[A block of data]
= = =
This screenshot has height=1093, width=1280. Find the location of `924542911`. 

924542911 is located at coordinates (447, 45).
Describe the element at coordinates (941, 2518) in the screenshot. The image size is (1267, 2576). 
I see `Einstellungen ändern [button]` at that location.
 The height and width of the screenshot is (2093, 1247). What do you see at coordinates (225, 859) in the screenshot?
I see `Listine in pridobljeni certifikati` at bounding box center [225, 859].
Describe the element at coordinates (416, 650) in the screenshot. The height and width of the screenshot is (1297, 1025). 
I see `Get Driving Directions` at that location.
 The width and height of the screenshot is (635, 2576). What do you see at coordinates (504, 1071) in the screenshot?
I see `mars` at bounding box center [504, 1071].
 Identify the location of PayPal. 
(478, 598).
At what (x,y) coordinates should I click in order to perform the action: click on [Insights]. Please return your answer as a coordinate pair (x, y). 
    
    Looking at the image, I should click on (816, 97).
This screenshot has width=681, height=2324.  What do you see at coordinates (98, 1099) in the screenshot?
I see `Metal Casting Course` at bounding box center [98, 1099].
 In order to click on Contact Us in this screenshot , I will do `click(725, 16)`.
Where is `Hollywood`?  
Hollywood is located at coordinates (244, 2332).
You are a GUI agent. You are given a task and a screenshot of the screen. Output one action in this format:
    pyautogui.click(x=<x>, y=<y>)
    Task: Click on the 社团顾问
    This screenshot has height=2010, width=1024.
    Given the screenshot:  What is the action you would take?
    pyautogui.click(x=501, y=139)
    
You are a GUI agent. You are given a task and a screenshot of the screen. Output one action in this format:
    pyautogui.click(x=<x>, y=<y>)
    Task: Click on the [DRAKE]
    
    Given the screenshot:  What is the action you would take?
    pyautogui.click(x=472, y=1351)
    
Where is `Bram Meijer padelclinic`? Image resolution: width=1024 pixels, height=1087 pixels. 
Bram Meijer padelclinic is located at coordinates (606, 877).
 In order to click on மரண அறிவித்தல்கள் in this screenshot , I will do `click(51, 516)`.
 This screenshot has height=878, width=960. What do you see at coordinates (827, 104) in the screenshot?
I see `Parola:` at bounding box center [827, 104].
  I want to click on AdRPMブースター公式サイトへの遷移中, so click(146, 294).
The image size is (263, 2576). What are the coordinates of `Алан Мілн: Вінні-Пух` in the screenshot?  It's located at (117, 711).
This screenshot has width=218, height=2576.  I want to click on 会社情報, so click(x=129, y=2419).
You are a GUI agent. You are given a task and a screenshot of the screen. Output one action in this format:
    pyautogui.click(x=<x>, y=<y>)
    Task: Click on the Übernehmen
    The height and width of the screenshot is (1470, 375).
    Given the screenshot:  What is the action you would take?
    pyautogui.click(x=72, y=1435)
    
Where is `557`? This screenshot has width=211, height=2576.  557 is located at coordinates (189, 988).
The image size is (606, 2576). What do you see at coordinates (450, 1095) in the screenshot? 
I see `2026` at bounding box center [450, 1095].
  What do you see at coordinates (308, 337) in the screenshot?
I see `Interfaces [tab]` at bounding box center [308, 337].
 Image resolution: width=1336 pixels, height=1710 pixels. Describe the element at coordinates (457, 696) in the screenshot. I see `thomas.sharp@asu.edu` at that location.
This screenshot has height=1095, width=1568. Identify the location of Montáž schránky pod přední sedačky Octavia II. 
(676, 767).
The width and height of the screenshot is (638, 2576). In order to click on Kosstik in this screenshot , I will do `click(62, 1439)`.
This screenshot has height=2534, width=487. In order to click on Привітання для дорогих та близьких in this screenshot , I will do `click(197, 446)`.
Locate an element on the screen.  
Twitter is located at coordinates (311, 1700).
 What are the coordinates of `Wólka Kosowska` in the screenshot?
= = =
EXERCISE PROMPT: Can you write out, word for word, everything in the records from the line containing "At what (x,y)" down to the line containing "Hollywood is located", including both of those lines?

RESULT:
At what (x,y) coordinates should I click in order to perform the action: click on [Insights]. Please return your answer as a coordinate pair (x, y). 
    
    Looking at the image, I should click on (816, 97).
This screenshot has width=681, height=2324.  What do you see at coordinates (98, 1099) in the screenshot?
I see `Metal Casting Course` at bounding box center [98, 1099].
 In order to click on Contact Us in this screenshot , I will do `click(725, 16)`.
Where is `Hollywood`?  
Hollywood is located at coordinates (244, 2332).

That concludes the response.